A total of 323 pregnant women were potentially eligible. Of these, 7 were excluded: 6 had pregestational diabetes and 1 woman had serious health problems. There were 4 abortions (3 spontaneous and 1 induced), 18 women were not in the community at the time of recruitment, 29 were identified after 26 weeks' gestation, 4 were not contacted prior to the end of recruitment and 42 refused to take part. This resulted in 219 eligible subjects: 107 in the control period and 112 in the intervention period. Women who were not recruited were similar in age, prepregnancy weight, height and BMI. Women in the treatment group were seen at least monthly for the duration of the pregnancy. The mean number of individual counselling sessions was 4.03 (standard deviation [SD] 1.68), averaged over all subjects. Miscarriages occurred in 2 control subjects and in 3 women in the intervention group soon after recruitment. Mean age, prepregnancy weight, height, BMI and gestational age at recruitment were similar for the intervention and control groups (Table 2).
The mean intake of energy and other nutrients at an average of 27 weeks' gestation was similar for the intervention and control groups (Table 3). Mean intake was adequate for most nutrients, but the diet included some very high sources of energy that provide few nutrients. Dietary folate was low in both groups, and the cholesterol level was high, reflecting low intakes of fruit and vegetables and the abundance of eggs in the diets. Only caffeine consumption was significantly reduced as a result of the intervention (p = 0.046), however, given the number of nutrients tested, it was not significant using the Bonferroni correction.
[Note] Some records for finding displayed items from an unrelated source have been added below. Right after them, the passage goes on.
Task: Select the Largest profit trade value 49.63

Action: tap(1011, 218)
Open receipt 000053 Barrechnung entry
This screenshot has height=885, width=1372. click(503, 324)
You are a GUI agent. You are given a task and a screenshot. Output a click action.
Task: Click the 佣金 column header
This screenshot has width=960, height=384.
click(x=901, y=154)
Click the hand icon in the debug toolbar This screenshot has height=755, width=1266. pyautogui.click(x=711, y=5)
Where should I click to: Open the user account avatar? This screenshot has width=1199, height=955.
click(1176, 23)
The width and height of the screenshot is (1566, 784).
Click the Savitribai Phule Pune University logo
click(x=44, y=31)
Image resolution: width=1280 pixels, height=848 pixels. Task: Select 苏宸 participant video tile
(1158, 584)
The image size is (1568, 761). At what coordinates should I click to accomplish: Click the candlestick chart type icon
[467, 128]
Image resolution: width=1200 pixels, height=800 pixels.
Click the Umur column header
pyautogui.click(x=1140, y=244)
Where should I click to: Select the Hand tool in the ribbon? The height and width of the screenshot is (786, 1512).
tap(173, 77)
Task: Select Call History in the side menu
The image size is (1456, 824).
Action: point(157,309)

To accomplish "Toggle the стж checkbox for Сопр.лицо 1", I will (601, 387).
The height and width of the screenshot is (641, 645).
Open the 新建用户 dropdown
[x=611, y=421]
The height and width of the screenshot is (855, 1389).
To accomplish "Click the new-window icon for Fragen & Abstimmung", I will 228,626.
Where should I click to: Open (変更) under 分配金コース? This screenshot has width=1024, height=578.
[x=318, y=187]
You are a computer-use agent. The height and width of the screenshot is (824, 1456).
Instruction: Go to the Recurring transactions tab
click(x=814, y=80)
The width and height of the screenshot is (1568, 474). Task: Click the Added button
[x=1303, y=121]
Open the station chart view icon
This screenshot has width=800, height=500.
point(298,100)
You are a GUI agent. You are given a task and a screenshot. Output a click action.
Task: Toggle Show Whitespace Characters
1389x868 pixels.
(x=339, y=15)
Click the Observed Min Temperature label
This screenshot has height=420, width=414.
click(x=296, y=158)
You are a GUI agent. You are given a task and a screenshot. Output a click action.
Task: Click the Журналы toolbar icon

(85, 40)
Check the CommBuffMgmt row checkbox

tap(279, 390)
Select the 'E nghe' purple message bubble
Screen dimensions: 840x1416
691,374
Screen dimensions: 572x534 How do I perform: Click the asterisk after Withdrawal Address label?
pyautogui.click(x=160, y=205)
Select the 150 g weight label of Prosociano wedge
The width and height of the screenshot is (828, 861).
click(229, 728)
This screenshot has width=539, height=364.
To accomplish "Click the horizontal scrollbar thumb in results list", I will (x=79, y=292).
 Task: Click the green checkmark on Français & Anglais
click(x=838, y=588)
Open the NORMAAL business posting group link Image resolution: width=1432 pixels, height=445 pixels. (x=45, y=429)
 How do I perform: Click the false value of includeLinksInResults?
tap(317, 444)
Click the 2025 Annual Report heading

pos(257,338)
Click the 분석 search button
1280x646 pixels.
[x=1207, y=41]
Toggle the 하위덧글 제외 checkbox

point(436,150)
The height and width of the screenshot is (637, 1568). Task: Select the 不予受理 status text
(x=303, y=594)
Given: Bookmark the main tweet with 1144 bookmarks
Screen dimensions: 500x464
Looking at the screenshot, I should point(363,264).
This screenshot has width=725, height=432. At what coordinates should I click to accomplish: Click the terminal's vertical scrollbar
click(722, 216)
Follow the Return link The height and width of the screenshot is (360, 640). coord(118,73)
There was a significant association between energy intake, measured by one 24-hour diet recall of the participant, and rate of weight gain (r = 0.23, p < 0.002). Self-reported levels of physical activity were very low, with 23% of women reporting sedentary behaviour in the control group and a significantly higher percentage, 61%, in the intervention group (p < 0.001). Activity in the bush did not differ between the control and intervention periods, but, overall, women reported being more active when in the bush (p < 0.001).
The rate of weight gain was similar for the intervention group when compared with the control group and was very high at over 0.5 kg per week in both groups (Table 4). The total weight gain was 13.2 kg (SD 8.3) for control subjects compared with 12.0 kg (SD 6.4, p = 0.29) for women in the intervention group. In both groups combined, overweight women (BMI >> 29 kg/m2) gained significantly less weight (9.5 kg [SD 6.0]) than women who were not overweight (BMI ≤ 29 kg/m2) who gained 16.1 kg (SD 7.4). In addition, among those who developed GDM (n = 25), the mean rate of weight gain after diagnosis of GDM was the same for both the control and treatment groups (0.36 kg per week [SD 0.44] v. 0.51 kg per week [SD 0.35] respectively, p = 0.39).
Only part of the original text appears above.